World Border: keep players inside the pregenerated area

Generating 4000x4000 blocks does nothing if players can still wander out to 50000. Right after pregen, set the vanilla border:

/worldborder center 0 0
/worldborder set 4000
/worldborder warning distance 100

Watch the units. Chunky radius 2000 matches /worldborder set 4000, because Chunky measures radius and the vanilla border measures diameter. This is a classic confusion, double-check before you walk away.

The border does three useful things: stops players at the edge, prevents fresh chunks from being created via elytra flight, and renders a red wall on the client.

Parallel worlds: nether and the_end

The Nether is eight times more compact. Coordinates in the Nether are overworld coordinates divided by 8. So for an overworld radius of 2000, a Nether radius of 250-300 is enough:

/chunky world world_nether
/chunky radius 300
/chunky start

The End is a small central island plus distant external islands. For most servers:

/chunky world world_the_end
/chunky radius 1000
/chunky start

Heads up: external islands in the End begin around coordinate ~1000 from center, and players will fly there. If you want them ready, push to 2000-3000 and budget the time.

Performance during pregen: TPS will drop

That is normal. Chunky loads the main thread because vanilla generation is not fully thread-safe, so during the task TPS drops to 14-18. Players will feel hitches.

Two strategies:

Strategy 1: overnight pregen. Lock players out (whitelist on), start Chunky overnight, drop whitelist in the morning. Cleanest path.

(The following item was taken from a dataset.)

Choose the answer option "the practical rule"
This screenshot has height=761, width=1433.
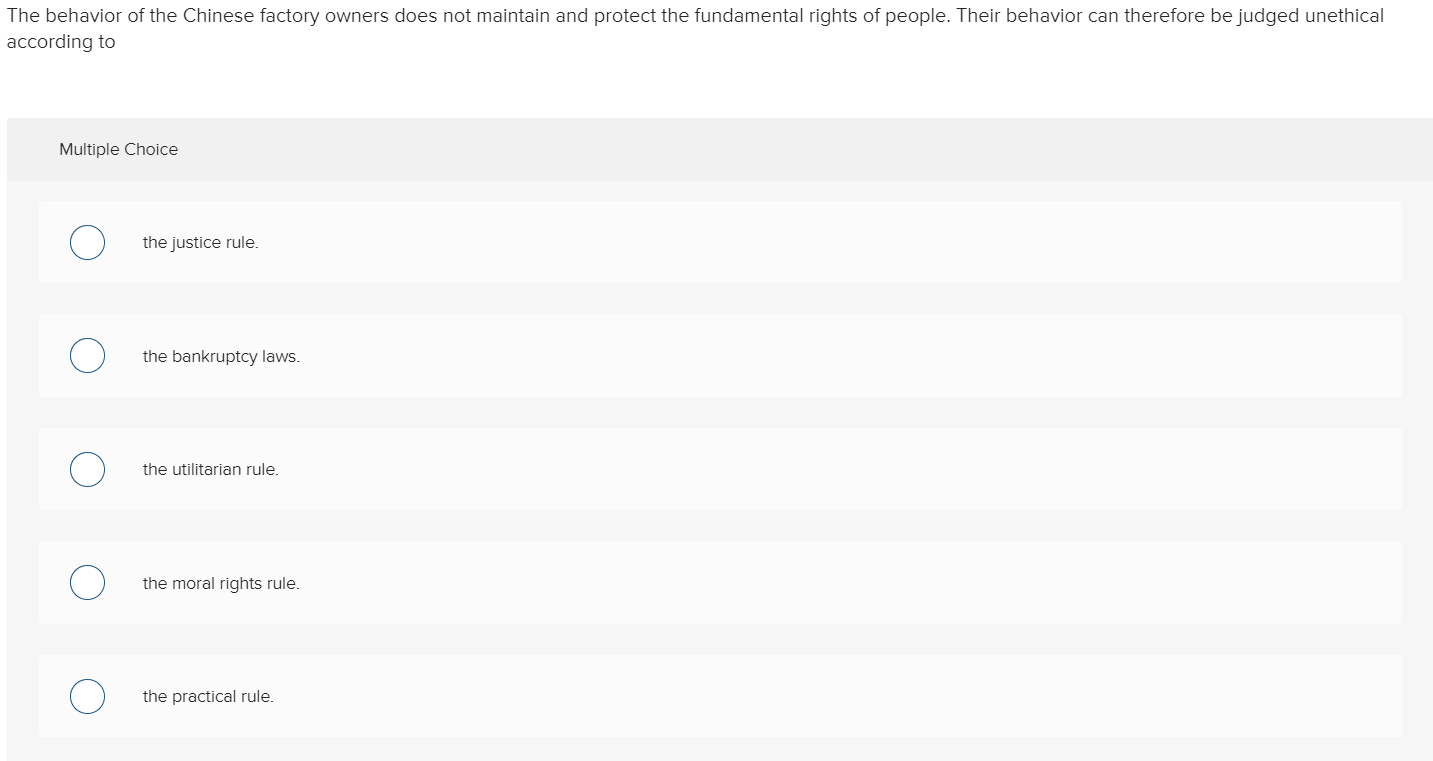(208, 696)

Strategy 2: background generation. If a whitelist is unacceptable, use /chunky tasks 1 to force a single thread instead of multiple. TPS holds around 18-19, but pregen takes 2-3 times longer.

/chunky tasks 1
/chunky start

To set the default thread count edit plugins/Chunky/config.yml:

generation:
  parallel-tasks-multiplier: 0.25
  default-quiet-interval: 60

0.25 means use a quarter of available cores. On an 8-core server that is 2 threads.

Chunky and Aikar's flags

If you run Paper with Aikar's flags (G1GC, ParallelGCThreads, MaxGCPauseMillis and friends), Chunky plays well with them. No conflicts. One caveat: do not run with a tiny heap. For radius 2000+ pregen you want at least -Xms6G -Xmx6G, otherwise G1GC fires too often as fresh chunks fill the heap.

FAQ

How much RAM do I need for pregen?

Whatever you already allocate is enough. Chunky processes regions in a streaming way and does not hold the whole world in memory. For radius 3000+ allocate at least 4-6 GB heap so GC does not slow the run.

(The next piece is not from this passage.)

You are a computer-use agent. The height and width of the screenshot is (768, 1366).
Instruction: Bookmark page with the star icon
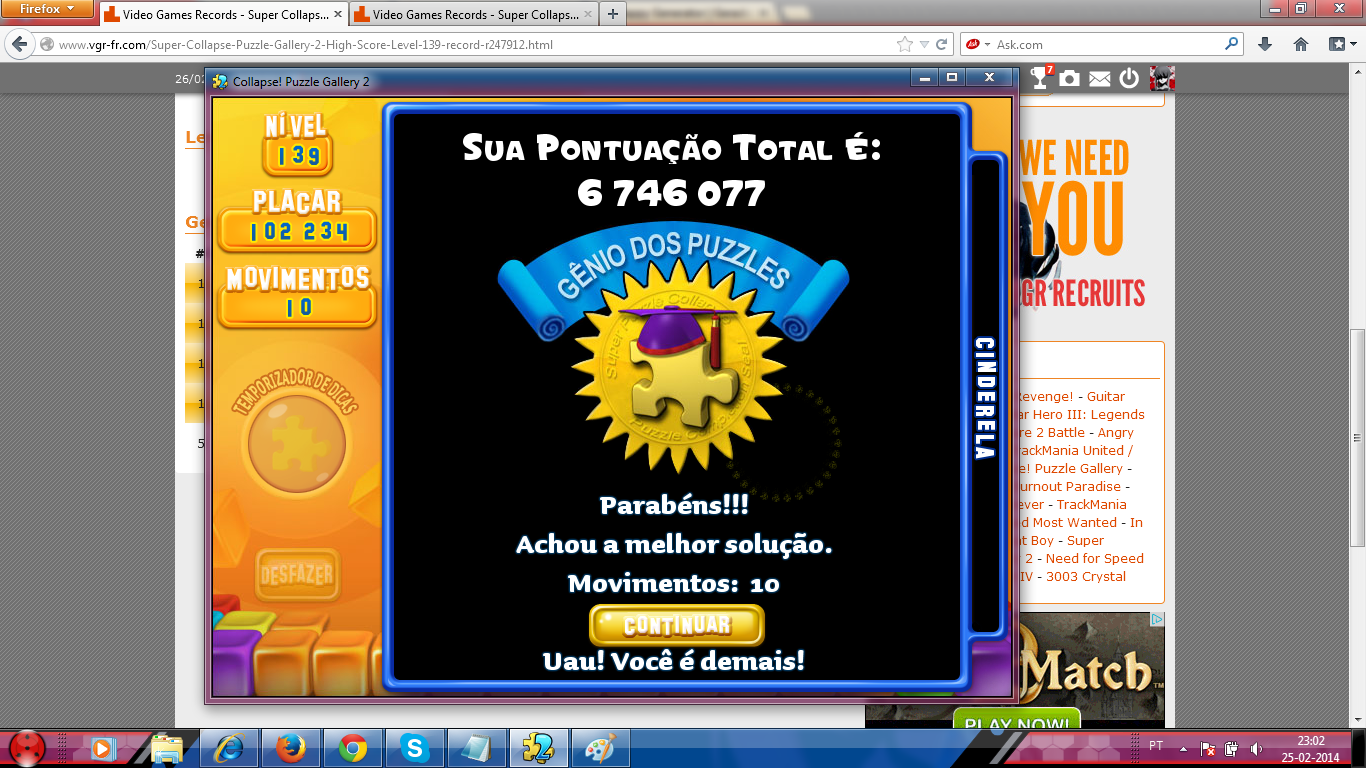[x=905, y=45]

Can I pregen with players online?

You can, but TPS will drop to 14-17. If players are willing to take some hitches, run /chunky tasks 1 and continue. Cleaner option: kick everyone overnight and run with a whitelist.

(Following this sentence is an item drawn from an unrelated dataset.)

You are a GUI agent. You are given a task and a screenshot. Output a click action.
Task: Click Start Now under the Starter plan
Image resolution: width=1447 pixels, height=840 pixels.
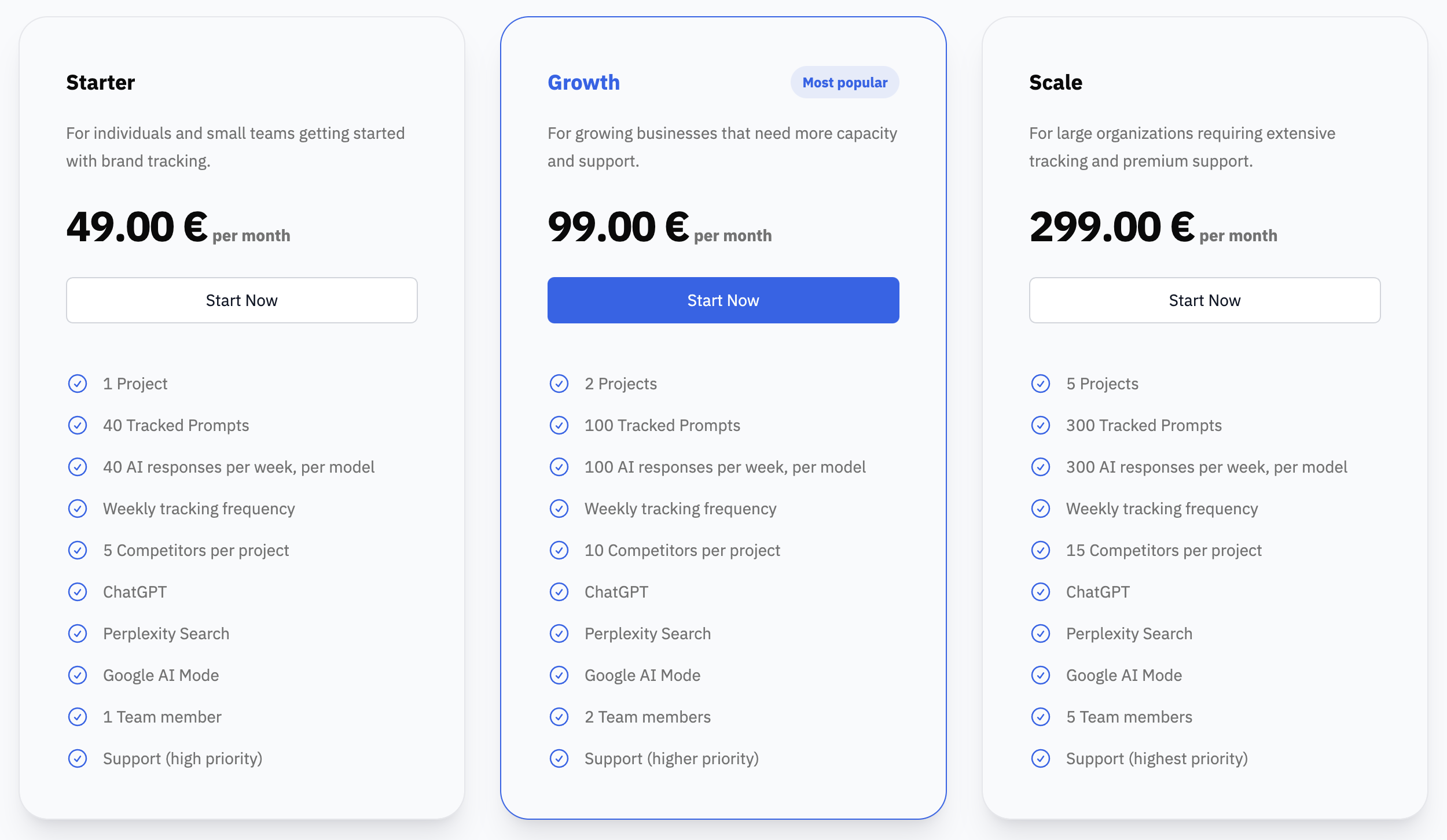(x=242, y=300)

Do I need to pregen again after a Minecraft update?

No. Old chunks stay valid in the new version. Downside: new biomes and structures from the update will not appear in already-generated regions. If 1.22 adds a new biome, it only spawns in fresh chunks beyond your pregenerated zone.

What if Chunky breaks the world?

Chunky does not damage worlds. But always back up before starting: stop the server, copy world/, world_nether/, world_the_end/. If anything goes wrong (disk full, power loss, plugin crash), restore the backup and try again.

Chunky vs the built-in /paper chunkgen?

/paper chunkgen shipped in Paper 1.21. It works, but no pause, no shape choice, no progress save across restarts. Fine for a quick one-shot. For anything serious Chunky still wins.

Will pregen fix lag on a running server?

Chunk lag, yes, completely. Lag from mob farms, redstone contraptions, badly written plugins or network lag during a DDoS attack, no. Pregen does not touch any of that. Network lag needs a separate traffic protection layer.

Can I run Chunky on multiple worlds at once?

Technically yes, /chunky world and /chunky start queue tasks. But run worlds in sequence rather than in parallel, less load and easier to monitor.

Next steps

If this guide cleared up your chunk lag, tighten a few more details. Set the world border 200-500 blocks tighter than your pregenerated area so players cannot accidentally hit fresh chunks via elytra. Schedule a cron-driven overnight pregen if you run a seasonal server with regular map resets. And remember pregen solves generation, not network attacks: if your map gets buried under DDoS traffic, no .mca file will help you.